Release the Stars by Rufus Wainwright

He said he wanted to make a record that made the sound of 'cash registers ringing'. And after 10 years of making orchestral high camp his turf, winning adulation from the elite minority, no one would deny Rufus Wainwright the right to chase the dollar. However, before even pushing play, it's quite clear that Rufus was either taking the piss in a big way, or has absolutely no idea what the vast majority of the unwashed masses want to listen to.

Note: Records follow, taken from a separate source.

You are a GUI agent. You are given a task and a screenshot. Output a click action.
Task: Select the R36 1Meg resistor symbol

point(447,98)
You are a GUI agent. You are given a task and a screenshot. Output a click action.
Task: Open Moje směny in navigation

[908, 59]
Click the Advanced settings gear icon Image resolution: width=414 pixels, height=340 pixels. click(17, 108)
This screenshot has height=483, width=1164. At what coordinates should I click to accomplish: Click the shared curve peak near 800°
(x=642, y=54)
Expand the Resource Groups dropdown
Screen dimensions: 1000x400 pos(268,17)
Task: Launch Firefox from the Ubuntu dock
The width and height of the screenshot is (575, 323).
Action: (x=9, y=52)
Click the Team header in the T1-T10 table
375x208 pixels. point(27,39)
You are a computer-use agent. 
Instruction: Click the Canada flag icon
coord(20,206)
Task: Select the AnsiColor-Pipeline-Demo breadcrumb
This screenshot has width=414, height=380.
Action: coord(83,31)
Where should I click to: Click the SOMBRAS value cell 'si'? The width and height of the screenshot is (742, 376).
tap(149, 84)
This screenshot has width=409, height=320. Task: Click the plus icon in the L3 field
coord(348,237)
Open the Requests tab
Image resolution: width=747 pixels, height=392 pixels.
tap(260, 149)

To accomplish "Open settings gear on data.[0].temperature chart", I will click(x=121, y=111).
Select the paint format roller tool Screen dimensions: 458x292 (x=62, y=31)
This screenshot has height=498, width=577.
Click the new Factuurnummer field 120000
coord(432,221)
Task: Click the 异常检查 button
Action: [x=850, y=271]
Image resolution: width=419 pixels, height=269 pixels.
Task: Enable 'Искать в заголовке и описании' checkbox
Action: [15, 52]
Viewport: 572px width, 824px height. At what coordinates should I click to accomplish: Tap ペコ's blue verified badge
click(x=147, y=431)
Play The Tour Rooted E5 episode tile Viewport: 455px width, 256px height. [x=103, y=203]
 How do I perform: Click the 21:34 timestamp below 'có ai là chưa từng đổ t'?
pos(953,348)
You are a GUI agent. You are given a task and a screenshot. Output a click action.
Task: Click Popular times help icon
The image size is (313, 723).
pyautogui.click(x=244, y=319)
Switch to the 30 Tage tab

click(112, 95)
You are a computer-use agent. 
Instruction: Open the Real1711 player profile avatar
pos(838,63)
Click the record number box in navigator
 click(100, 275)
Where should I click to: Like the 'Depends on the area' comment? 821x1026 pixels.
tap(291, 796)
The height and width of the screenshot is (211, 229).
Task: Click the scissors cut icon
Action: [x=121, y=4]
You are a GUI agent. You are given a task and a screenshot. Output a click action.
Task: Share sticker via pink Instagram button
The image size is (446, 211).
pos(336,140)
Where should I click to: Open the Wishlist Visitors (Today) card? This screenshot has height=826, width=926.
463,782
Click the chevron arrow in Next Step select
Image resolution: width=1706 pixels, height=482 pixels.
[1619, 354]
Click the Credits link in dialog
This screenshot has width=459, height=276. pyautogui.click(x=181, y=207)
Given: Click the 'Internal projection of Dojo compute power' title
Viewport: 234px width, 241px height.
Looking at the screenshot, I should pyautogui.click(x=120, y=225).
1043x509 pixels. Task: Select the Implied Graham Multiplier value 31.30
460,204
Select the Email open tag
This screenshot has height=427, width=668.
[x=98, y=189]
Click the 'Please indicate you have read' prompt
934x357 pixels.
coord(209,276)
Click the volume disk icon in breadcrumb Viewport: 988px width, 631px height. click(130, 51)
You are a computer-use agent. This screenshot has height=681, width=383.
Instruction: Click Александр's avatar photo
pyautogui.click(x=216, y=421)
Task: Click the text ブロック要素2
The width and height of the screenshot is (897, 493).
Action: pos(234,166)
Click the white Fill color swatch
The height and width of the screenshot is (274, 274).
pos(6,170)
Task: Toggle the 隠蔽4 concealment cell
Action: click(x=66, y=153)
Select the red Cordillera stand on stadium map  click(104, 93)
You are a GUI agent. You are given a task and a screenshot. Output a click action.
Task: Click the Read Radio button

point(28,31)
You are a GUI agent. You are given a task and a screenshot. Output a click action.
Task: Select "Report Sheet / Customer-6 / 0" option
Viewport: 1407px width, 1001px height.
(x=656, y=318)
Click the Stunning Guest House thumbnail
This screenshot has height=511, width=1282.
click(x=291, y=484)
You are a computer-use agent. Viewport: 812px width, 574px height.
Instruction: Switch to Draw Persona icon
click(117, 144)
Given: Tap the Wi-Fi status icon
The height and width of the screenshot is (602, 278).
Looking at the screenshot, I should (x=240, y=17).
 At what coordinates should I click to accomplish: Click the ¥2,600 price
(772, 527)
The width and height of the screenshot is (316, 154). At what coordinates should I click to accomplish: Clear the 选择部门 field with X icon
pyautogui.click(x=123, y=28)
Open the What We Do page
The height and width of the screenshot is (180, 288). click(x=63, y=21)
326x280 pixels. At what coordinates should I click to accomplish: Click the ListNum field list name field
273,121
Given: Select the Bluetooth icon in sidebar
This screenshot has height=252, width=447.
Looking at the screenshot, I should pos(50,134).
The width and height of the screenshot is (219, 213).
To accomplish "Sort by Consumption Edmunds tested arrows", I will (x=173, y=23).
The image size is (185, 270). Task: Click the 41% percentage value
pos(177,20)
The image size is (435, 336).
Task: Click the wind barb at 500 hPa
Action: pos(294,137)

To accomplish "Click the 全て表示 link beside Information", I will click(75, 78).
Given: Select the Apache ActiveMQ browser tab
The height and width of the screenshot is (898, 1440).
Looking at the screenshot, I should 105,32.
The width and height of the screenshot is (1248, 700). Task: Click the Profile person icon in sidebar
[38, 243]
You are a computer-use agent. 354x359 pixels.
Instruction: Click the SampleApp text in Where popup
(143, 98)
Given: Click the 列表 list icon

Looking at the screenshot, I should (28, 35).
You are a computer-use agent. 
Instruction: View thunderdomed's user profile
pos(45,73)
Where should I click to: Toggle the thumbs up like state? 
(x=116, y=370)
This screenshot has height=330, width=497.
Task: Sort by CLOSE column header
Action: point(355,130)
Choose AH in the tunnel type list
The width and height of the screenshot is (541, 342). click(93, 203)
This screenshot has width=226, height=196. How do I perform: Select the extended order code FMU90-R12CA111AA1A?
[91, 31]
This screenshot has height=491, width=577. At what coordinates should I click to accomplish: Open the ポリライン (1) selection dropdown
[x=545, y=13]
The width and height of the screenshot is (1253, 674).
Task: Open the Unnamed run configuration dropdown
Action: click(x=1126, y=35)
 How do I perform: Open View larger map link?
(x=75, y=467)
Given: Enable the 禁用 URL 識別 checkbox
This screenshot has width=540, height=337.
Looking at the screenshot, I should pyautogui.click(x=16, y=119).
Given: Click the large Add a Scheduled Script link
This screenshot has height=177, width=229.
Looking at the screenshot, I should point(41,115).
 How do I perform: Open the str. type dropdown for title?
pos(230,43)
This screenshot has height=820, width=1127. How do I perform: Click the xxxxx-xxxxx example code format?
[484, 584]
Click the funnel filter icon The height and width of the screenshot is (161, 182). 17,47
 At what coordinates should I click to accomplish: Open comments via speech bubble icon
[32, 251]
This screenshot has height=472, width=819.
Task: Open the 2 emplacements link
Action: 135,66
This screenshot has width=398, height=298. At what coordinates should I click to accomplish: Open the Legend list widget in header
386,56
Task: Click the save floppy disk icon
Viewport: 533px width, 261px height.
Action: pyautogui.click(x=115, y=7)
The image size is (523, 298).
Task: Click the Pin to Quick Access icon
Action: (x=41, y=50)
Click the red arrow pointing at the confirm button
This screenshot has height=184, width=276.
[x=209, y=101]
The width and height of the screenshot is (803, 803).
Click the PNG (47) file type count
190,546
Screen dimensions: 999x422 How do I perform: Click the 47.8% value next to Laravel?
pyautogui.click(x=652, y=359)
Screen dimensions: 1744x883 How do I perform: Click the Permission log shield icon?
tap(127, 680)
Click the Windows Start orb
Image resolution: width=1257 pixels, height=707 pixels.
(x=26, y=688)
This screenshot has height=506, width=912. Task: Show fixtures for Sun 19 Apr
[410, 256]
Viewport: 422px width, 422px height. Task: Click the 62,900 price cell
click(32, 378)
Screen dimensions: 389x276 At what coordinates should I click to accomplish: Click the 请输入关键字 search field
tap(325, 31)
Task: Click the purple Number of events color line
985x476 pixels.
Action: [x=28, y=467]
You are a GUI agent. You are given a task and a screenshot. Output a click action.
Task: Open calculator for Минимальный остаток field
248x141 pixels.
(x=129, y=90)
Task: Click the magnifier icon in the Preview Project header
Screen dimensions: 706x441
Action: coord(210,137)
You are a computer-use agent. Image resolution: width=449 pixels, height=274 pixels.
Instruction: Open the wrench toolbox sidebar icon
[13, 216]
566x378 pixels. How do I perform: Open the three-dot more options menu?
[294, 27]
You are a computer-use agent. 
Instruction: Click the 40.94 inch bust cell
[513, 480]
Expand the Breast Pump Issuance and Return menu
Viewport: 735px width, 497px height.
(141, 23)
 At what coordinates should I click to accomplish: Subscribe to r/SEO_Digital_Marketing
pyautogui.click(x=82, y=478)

Having yourself photographed in personalised, monogrammed Leiderhosen posing in front of a fireplace is hardly the way to de-camp yourself after posing as Lady of Shallott on 2002's most excellent Want Two. And if you want to sell records, particularly in America, being gay, either overtly or covertly, is probably not the way to go. Then you hear the first track, 'Do I Disappoint You', and you realise that he's made no effort whatsoever to back away from his previous florid, layered, exquisitely dramatic and camp self, and we are all wealthier for it, because Release the Stars is a triumph.
Perhaps not quite the elegiac masterpiece that the Want twins were, this record actually emphasises Wainwright's 'more is more' approach, and the fact that it follows two utter gems probably harms it by comparison. But fear not, from the moment his voice kicks in (liquid gold emerging from a human's throat, if ever that has been) about 20 octaves up 3.12 into the opening track, and the brass section is unleashed, this record is exquisite in its majesty and grandiloquence.
One of Wainwright's strengths (other than that voice, and his impressive songwriting chops) has been his ability to do bombast and moderation with equal skill and panache. Stormers like 'Do I Disappoint You', 'Between My Legs' and album highlight 'Rules and Regulations' (horns and flutes have rarely been so judiciously unleashed) sit comfotably with downbeat ruminations such as 'Going to a Town' (where Rufus laments the rednecked homophobia of his homeland) and 'Not Ready to Love'.
Of course, no Wainwright release would be complete without a piece of high camp tory-baiting, a la 'Gay Messiah' from Want Two, and here we find it in the oh-so unsubtle 'Between My Legs', with it's gloriously cheecky climax, gleefully pilfering the hook from Andrew Lloyd-Webber's 'Phantom of the Opera', which is steeped in gay allegory that is open to interpretation. Just not much interpretation.
Closing on the title track, we realise that he's saying it in the same manner as Mr Burns and his hounds, setting celebrities loose on the world with a wry grin and a certain amount of satisfaction, all to a lounge music groove and an unspeakably sexy horn section (again). This is no departure from the old Rufus, this is Rufus in all his glory, replete in Leiderhosen and wonderment, revelling in the lofty heights his unparalleled talent can take him, and our lives are so much better for it.